- [WHAT NEEDS TO BE DONE] Begin at the line below that has "is (653, 334)." and stop after the line that has "Viewport: 190px width, 205px height.". Please restate only those lines, word for word.

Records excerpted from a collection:
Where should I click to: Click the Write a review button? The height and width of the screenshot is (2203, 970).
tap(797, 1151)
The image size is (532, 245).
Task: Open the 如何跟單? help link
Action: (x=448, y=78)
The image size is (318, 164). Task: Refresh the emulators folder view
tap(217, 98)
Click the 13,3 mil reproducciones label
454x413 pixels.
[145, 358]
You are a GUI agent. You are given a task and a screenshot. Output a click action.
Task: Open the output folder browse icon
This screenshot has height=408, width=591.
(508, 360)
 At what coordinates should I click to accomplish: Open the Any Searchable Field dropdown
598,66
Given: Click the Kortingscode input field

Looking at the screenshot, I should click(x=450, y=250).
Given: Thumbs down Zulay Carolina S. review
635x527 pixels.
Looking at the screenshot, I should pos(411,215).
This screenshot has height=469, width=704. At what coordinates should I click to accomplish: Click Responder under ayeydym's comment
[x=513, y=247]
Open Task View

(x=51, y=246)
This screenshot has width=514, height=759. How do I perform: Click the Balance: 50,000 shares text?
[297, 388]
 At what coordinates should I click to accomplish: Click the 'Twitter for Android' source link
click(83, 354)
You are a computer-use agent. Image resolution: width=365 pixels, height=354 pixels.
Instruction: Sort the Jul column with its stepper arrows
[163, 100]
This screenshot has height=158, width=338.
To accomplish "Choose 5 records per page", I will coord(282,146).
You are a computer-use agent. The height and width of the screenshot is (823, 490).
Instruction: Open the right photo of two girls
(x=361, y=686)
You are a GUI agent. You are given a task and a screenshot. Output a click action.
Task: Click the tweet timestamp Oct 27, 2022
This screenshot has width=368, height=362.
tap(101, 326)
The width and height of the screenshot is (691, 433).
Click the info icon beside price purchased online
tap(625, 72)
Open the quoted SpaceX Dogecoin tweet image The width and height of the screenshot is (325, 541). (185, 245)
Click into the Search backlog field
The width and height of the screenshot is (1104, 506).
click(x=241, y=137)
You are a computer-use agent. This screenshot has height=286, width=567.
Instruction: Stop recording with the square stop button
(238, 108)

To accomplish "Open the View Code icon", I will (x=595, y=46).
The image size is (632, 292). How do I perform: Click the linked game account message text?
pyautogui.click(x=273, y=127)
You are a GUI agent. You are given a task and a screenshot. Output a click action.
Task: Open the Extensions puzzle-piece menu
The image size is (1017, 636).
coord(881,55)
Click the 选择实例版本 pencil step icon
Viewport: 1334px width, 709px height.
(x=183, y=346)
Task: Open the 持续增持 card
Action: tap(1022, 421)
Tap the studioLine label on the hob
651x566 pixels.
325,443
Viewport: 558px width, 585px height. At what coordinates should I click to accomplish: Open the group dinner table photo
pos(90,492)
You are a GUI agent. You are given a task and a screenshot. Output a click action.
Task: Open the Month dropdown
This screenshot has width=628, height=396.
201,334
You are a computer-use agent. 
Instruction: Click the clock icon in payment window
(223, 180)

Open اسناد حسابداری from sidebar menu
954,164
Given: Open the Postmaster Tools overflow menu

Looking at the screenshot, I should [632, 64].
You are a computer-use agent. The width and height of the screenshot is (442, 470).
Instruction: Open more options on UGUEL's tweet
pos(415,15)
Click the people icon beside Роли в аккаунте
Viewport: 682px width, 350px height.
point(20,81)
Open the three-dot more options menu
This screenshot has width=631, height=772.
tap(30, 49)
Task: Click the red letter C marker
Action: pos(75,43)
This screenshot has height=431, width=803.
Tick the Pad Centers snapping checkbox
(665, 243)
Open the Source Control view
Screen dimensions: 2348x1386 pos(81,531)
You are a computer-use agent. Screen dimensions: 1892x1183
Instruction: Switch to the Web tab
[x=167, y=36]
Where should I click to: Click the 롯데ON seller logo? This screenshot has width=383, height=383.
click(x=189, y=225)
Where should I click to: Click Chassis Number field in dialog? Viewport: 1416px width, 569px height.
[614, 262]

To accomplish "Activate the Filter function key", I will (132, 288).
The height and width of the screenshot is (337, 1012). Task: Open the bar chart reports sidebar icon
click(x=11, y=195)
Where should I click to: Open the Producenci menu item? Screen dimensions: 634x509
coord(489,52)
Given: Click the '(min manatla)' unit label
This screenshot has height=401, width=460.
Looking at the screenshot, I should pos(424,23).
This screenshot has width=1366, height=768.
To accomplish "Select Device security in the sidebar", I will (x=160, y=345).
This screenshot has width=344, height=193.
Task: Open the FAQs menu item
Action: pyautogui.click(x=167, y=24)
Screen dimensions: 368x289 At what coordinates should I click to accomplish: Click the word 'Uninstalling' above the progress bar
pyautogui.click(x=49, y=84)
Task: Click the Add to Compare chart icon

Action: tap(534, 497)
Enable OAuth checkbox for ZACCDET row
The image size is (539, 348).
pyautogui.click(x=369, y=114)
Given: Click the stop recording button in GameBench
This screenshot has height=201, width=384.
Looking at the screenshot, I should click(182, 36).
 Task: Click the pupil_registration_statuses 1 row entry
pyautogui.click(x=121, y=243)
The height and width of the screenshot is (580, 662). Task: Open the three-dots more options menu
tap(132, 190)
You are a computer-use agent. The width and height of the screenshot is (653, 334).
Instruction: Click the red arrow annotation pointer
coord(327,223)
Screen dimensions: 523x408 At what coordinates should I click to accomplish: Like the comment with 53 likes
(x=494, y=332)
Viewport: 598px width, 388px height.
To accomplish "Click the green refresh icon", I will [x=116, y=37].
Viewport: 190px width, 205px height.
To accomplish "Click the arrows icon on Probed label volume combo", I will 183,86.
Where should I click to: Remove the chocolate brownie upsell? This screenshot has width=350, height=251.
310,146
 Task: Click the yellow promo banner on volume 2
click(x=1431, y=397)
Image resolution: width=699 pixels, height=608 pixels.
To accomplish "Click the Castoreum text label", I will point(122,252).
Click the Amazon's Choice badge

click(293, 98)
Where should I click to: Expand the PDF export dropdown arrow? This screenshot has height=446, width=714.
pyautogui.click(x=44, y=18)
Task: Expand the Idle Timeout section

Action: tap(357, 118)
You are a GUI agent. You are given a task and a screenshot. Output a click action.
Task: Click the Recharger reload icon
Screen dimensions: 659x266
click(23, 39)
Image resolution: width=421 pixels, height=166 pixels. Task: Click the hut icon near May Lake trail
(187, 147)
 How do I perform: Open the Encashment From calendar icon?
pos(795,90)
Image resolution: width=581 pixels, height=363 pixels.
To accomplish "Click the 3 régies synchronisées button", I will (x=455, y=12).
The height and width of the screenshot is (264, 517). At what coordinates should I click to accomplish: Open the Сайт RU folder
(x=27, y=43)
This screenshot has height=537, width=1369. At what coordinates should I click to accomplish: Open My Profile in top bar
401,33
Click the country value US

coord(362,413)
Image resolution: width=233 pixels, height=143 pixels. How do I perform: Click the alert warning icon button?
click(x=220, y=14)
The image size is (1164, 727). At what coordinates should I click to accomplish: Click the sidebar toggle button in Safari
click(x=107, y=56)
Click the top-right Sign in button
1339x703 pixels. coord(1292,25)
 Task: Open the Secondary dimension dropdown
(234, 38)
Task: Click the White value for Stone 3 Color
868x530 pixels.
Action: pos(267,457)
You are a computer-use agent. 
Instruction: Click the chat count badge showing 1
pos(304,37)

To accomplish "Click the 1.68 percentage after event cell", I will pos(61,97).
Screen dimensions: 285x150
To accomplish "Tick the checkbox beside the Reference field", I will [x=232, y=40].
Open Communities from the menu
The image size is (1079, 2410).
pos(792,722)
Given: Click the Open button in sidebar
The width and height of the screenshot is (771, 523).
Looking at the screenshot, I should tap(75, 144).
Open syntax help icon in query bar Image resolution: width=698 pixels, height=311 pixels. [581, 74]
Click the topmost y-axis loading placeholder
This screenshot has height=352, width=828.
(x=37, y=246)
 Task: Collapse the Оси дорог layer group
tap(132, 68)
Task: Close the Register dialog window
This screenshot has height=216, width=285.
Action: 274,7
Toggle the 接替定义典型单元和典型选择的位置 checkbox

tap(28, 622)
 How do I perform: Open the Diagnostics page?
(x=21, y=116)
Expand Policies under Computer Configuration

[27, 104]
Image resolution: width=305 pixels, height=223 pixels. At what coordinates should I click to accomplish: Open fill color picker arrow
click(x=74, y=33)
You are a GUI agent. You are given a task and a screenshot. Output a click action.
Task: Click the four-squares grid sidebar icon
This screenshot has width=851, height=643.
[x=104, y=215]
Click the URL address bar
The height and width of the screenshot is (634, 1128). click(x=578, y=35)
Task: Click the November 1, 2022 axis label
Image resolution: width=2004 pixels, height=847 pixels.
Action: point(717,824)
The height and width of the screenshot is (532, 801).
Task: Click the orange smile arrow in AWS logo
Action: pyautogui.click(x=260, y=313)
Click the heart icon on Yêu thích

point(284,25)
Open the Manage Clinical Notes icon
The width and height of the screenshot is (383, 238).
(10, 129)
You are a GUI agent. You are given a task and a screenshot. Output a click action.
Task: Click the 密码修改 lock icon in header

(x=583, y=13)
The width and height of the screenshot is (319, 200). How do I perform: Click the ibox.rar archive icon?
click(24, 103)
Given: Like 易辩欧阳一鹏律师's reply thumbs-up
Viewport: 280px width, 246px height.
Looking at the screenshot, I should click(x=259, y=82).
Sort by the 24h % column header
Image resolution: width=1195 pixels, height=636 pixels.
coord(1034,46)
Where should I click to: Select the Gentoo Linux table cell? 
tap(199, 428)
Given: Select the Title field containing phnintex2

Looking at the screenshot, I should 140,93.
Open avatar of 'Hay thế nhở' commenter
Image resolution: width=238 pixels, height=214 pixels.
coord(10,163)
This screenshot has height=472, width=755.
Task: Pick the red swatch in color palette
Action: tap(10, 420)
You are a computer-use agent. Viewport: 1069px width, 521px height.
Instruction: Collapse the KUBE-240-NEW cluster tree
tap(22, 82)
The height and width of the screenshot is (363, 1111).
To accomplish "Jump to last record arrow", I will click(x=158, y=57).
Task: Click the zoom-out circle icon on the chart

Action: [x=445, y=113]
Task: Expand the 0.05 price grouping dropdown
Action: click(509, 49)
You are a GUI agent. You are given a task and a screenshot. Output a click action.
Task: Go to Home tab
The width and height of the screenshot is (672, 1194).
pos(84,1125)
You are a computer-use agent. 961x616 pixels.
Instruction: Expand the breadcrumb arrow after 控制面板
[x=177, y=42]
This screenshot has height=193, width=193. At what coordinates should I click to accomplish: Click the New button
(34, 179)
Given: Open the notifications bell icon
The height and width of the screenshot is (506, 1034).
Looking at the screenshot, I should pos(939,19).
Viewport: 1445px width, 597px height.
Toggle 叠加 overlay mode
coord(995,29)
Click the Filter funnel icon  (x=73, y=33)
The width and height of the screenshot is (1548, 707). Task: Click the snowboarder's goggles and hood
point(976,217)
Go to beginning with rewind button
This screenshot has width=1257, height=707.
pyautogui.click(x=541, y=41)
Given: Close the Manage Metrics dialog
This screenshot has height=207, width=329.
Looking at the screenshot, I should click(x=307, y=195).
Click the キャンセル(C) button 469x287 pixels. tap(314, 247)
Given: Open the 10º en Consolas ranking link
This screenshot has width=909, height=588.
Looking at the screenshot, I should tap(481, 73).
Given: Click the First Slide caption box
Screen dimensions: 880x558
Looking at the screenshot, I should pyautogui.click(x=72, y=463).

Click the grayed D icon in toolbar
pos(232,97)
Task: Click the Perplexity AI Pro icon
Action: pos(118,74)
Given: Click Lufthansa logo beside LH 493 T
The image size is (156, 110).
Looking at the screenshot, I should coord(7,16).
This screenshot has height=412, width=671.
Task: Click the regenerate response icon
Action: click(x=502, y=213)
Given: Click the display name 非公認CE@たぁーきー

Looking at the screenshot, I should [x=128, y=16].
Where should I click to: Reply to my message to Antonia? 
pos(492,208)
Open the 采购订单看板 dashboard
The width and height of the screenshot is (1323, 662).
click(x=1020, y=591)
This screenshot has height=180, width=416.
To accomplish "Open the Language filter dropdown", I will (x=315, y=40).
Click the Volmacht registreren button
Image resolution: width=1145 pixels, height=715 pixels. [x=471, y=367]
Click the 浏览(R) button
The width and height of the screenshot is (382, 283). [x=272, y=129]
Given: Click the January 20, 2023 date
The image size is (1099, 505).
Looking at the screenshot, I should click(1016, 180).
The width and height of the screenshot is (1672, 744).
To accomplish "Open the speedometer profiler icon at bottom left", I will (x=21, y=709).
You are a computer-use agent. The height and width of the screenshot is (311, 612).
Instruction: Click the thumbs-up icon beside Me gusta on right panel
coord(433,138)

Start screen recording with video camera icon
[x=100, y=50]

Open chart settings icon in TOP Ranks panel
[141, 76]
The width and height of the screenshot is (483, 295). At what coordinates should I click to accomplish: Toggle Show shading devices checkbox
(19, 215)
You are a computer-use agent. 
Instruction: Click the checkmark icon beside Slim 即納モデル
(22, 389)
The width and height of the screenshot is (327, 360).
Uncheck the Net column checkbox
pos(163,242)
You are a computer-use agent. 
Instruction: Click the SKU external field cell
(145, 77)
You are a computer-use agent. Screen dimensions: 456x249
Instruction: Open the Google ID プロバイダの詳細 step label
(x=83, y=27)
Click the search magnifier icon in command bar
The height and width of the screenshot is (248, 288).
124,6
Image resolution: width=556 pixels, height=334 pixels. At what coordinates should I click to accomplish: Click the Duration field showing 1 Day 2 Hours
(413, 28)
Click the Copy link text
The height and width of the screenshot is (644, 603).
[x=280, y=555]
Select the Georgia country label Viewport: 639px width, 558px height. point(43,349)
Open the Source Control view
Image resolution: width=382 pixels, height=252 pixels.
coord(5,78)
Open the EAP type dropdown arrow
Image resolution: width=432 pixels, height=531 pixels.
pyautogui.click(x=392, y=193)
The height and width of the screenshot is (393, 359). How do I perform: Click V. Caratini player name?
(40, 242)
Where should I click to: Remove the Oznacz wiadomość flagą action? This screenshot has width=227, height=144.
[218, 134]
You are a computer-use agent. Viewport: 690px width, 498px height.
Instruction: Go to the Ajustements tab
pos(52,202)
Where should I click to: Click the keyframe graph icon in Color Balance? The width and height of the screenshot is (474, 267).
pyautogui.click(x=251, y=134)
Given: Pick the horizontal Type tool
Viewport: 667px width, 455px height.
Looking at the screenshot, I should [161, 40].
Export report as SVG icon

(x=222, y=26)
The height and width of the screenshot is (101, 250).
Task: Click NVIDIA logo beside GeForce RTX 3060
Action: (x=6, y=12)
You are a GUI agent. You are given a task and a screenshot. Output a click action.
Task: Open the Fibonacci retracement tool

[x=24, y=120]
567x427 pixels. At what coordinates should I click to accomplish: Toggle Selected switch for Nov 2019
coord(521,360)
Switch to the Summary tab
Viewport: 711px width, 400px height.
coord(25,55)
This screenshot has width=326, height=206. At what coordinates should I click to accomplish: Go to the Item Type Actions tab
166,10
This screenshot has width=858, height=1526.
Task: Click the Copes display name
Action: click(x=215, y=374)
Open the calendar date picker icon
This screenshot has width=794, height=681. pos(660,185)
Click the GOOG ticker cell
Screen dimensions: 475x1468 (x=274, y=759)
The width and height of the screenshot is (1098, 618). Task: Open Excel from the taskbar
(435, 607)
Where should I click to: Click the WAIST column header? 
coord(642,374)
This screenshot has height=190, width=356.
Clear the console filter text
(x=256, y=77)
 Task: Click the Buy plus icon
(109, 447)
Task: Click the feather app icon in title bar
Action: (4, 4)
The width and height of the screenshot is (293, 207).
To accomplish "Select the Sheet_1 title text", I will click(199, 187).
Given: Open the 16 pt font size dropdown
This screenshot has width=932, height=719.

- [ANSWER AREA]
You are a computer-use agent. The width and height of the screenshot is (653, 334).
Instruction: Click the red arrow annotation pointer
coord(327,223)
Screen dimensions: 523x408 At what coordinates should I click to accomplish: Like the comment with 53 likes
(x=494, y=332)
Viewport: 598px width, 388px height.
To accomplish "Click the green refresh icon", I will [x=116, y=37].
Viewport: 190px width, 205px height.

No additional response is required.